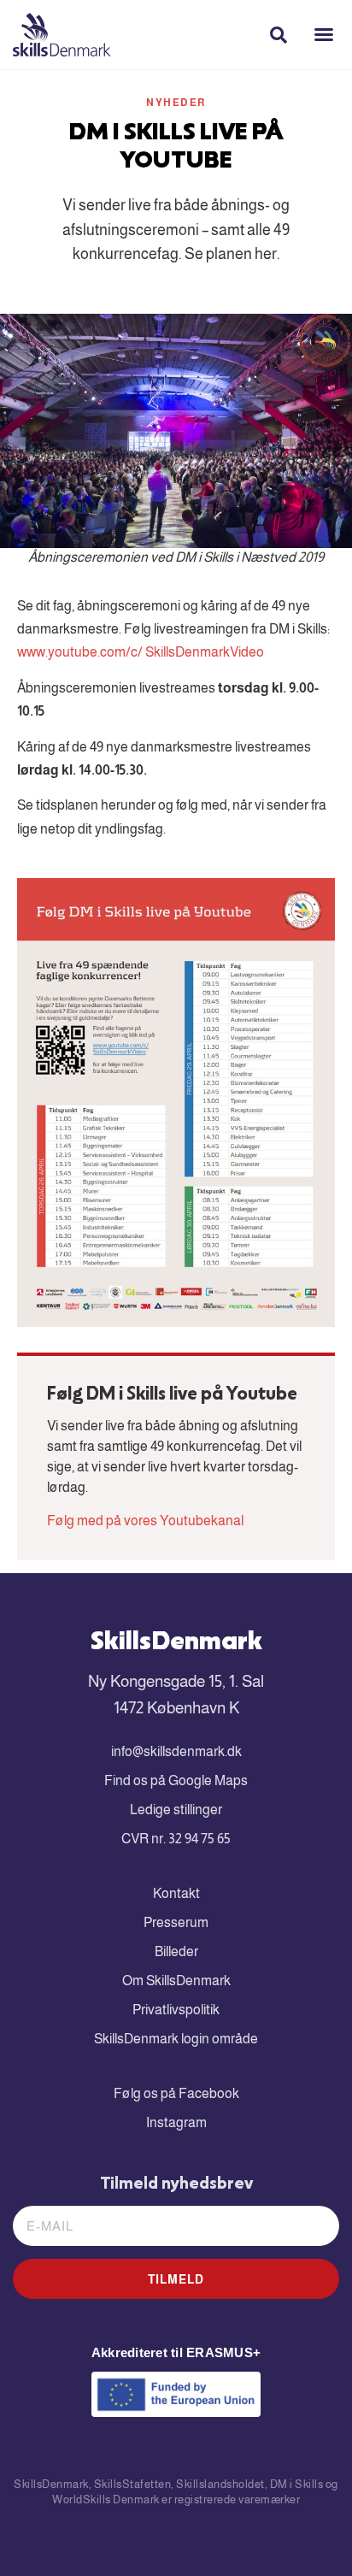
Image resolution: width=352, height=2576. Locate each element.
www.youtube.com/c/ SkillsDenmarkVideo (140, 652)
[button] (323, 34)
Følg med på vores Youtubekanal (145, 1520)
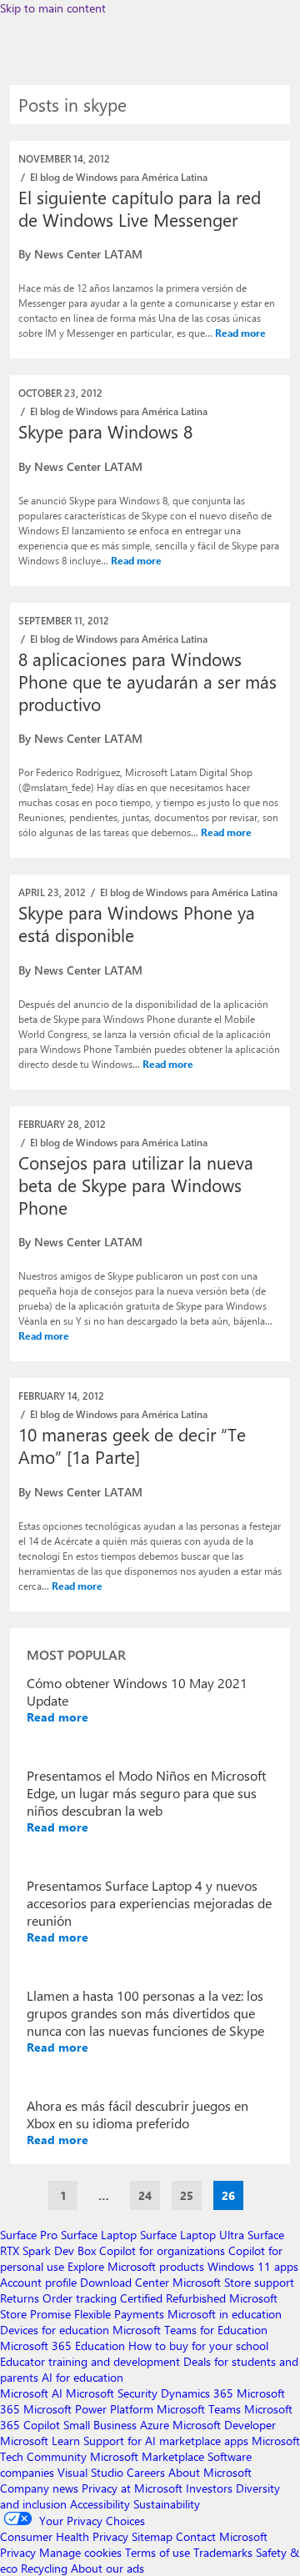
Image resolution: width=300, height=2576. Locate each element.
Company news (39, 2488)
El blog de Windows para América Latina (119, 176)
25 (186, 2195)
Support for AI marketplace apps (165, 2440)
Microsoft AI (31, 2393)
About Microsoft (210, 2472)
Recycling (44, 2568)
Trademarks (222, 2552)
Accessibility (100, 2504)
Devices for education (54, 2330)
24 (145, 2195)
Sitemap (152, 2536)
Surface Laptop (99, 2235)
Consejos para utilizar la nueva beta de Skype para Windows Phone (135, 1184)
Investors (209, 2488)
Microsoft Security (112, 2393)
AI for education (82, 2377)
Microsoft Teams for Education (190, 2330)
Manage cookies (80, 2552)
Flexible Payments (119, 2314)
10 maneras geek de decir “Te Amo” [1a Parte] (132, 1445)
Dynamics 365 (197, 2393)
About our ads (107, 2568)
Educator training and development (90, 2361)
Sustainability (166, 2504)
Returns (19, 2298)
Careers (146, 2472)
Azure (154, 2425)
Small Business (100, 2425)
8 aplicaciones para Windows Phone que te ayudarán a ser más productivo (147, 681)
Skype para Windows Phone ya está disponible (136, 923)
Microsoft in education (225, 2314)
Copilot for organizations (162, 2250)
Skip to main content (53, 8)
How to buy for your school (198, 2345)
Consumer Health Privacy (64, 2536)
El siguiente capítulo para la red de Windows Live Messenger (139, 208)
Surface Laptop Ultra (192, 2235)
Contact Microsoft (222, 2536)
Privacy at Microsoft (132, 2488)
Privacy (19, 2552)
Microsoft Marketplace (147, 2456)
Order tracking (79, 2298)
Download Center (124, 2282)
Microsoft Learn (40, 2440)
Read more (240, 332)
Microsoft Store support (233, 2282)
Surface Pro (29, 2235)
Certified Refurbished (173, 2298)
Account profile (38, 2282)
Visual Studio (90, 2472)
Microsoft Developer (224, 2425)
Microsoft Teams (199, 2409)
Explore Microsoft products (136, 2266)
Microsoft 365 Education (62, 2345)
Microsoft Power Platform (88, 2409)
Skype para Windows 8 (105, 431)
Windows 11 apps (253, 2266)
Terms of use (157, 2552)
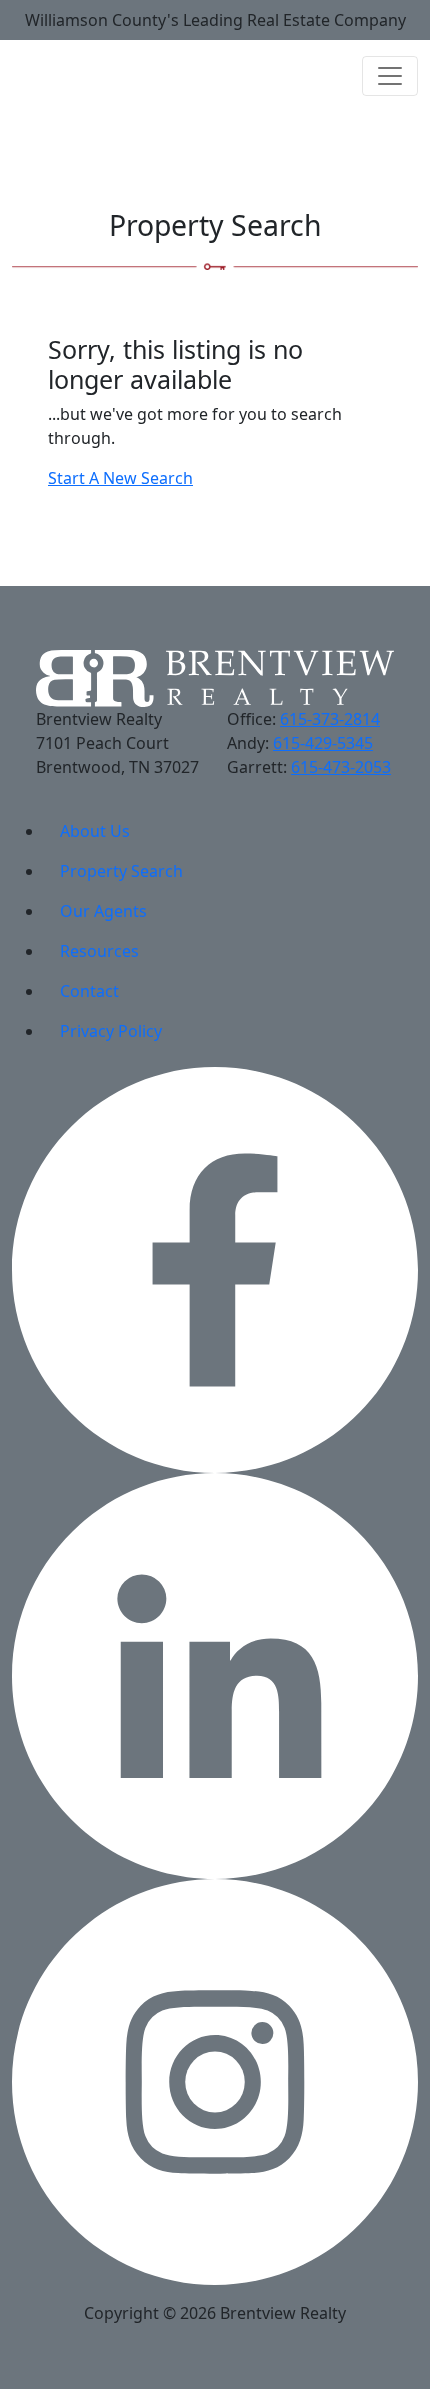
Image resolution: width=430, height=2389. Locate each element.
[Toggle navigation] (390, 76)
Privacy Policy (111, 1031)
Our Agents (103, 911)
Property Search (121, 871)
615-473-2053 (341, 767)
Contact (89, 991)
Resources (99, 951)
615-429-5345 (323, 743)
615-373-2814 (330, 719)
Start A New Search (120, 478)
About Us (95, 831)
* * *
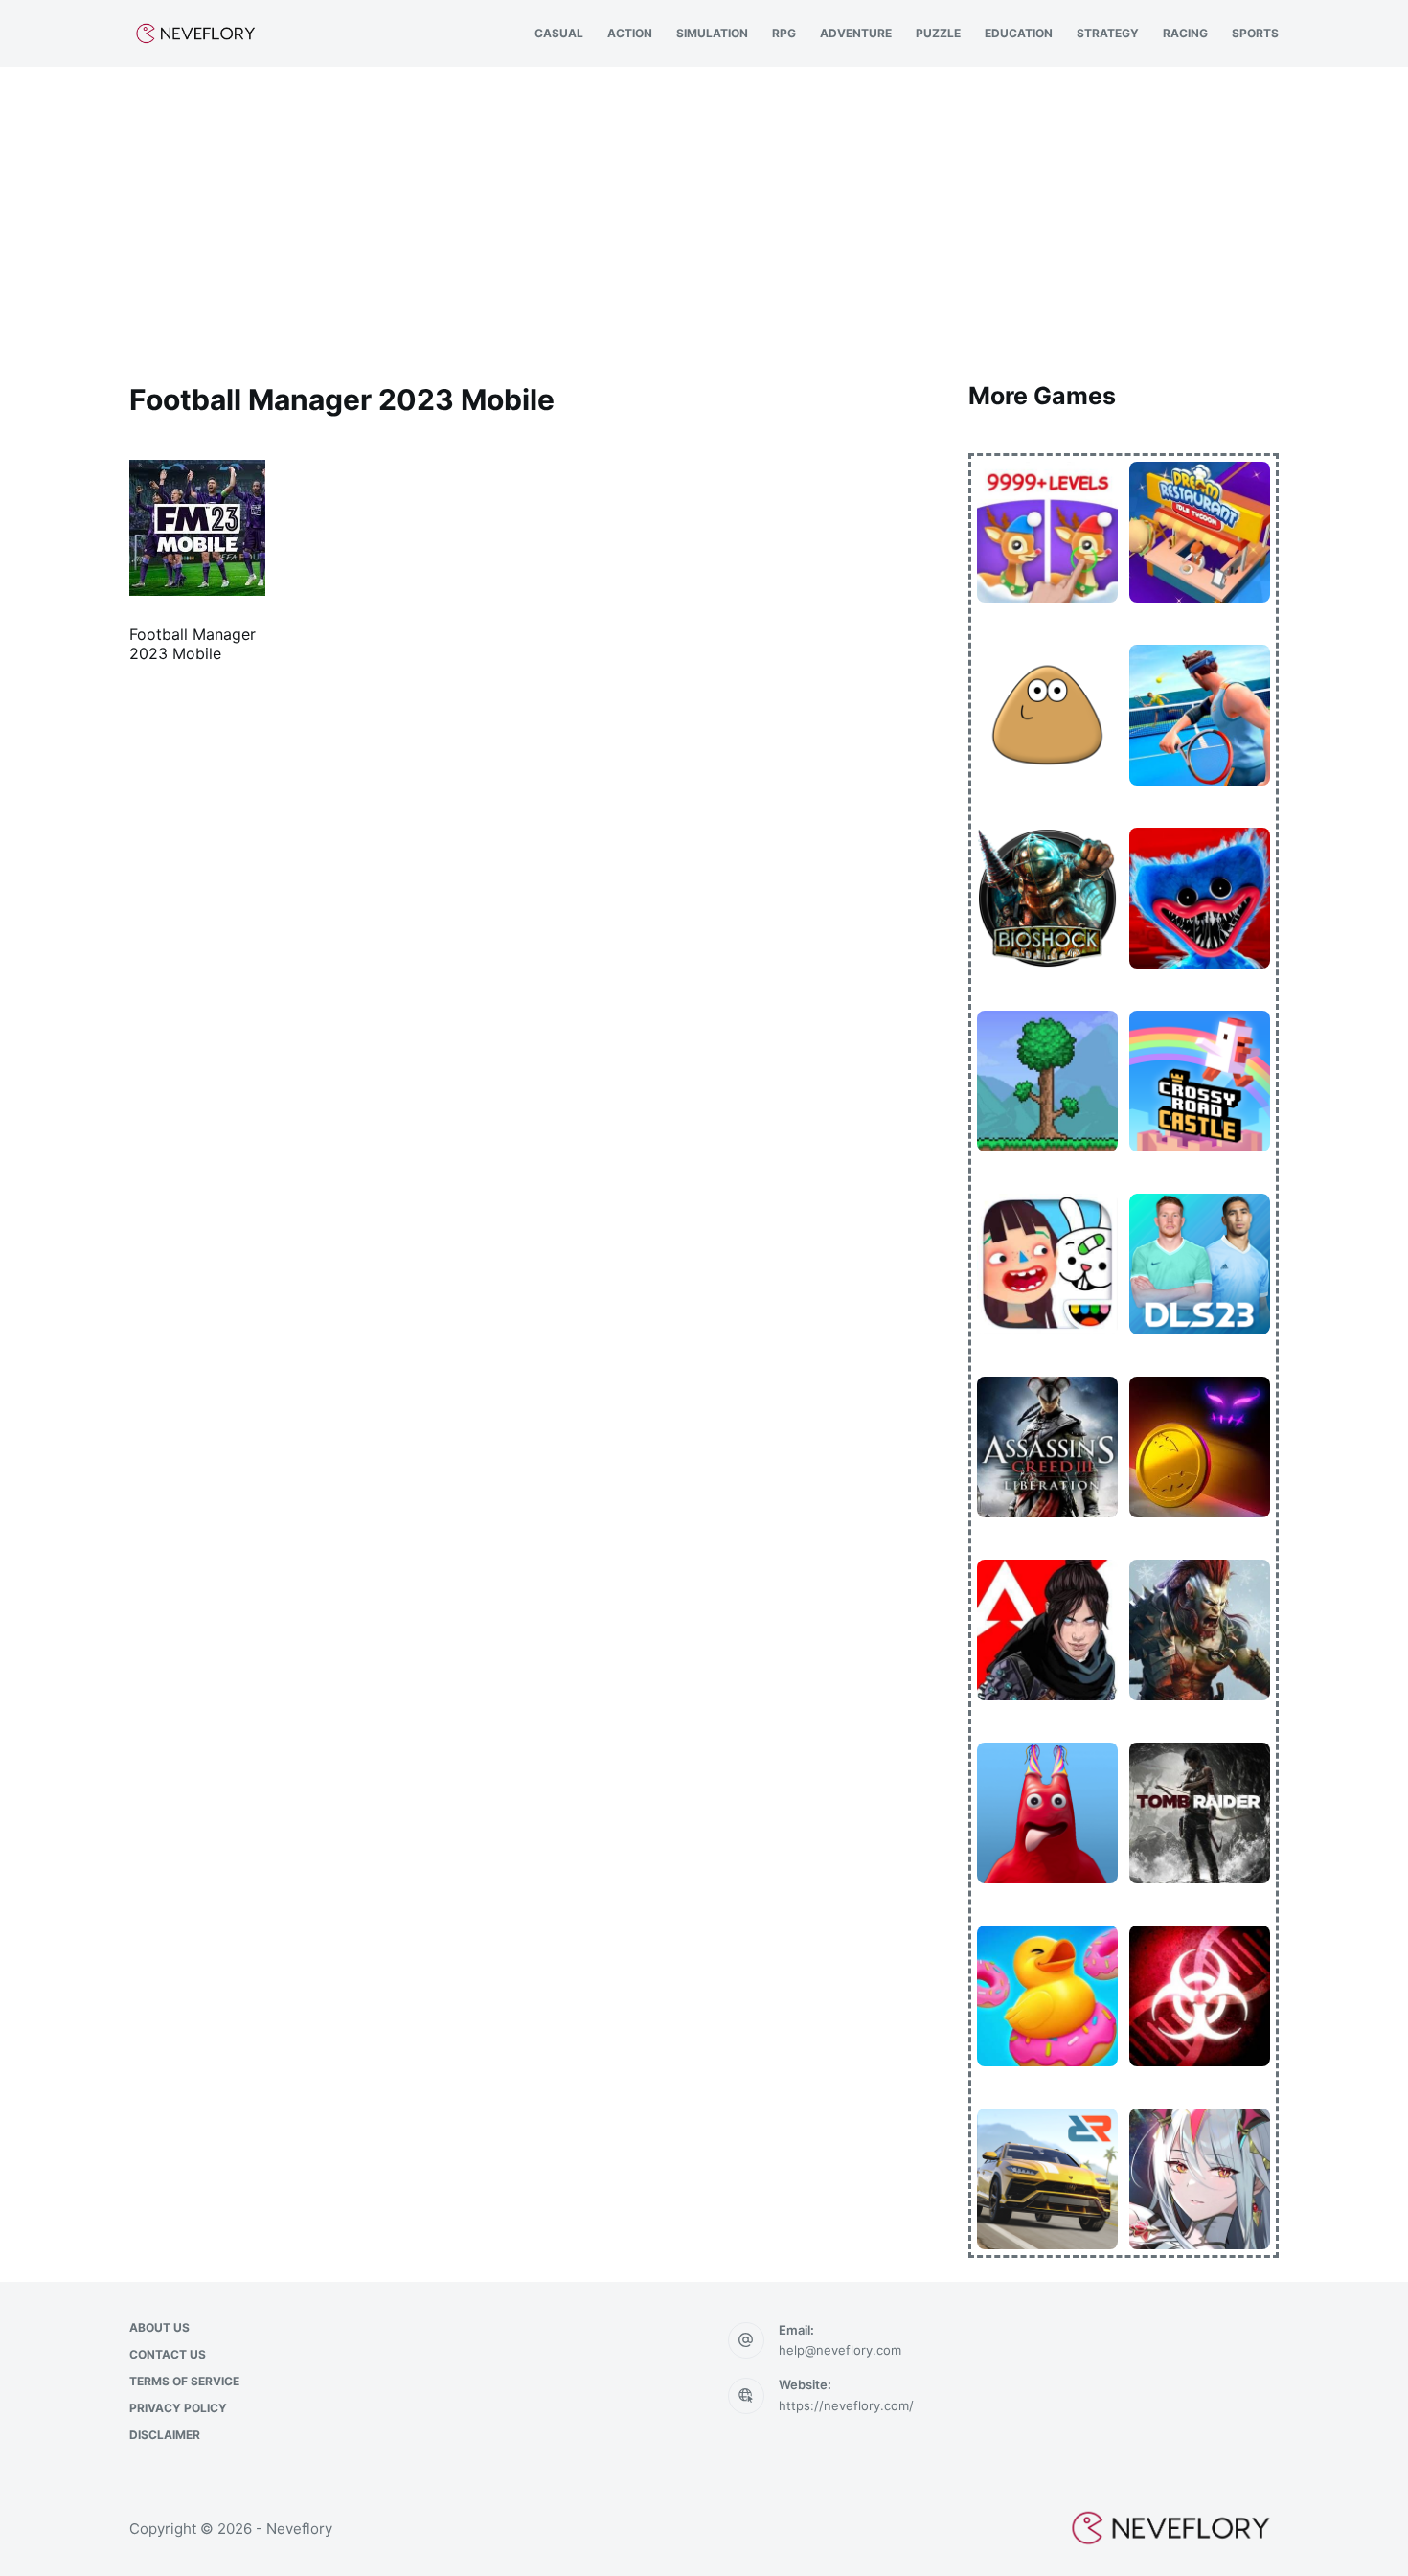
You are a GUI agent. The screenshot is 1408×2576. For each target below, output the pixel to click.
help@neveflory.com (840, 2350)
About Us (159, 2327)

* [EXERCISE] Would you set down only the lines above from the line with "[button] (323, 34)" to the line with "Small Business (100, 2425)", both included, exactly as they stand and without the pictures?

* [TASK RESULT]
[button] (323, 34)
Følg med på vores Youtubekanal (145, 1520)
Image resolution: width=300, height=2576. Locate each element.
Company news (39, 2488)
El blog de Windows para América Latina (119, 176)
25 (186, 2195)
Support for AI marketplace apps (165, 2440)
Microsoft AI (31, 2393)
About Microsoft (210, 2472)
Recycling (44, 2568)
Trademarks (222, 2552)
Accessibility (100, 2504)
Devices for education (54, 2330)
24 (145, 2195)
Sitemap (152, 2536)
Surface Laptop (99, 2235)
Consejos para utilizar la nueva beta de Skype para Windows Phone (135, 1184)
Investors (209, 2488)
Microsoft Security (112, 2393)
AI for education (82, 2377)
Microsoft Teams for Education (190, 2330)
Manage cookies (80, 2552)
Flexible Payments (119, 2314)
10 maneras geek de decir “Te Amo” [1a Parte] (132, 1445)
Dynamics 365 (197, 2393)
About our ads (107, 2568)
Educator training and development (90, 2361)
Sustainability (166, 2504)
Returns (19, 2298)
Careers (146, 2472)
Azure (154, 2425)
Small Business (100, 2425)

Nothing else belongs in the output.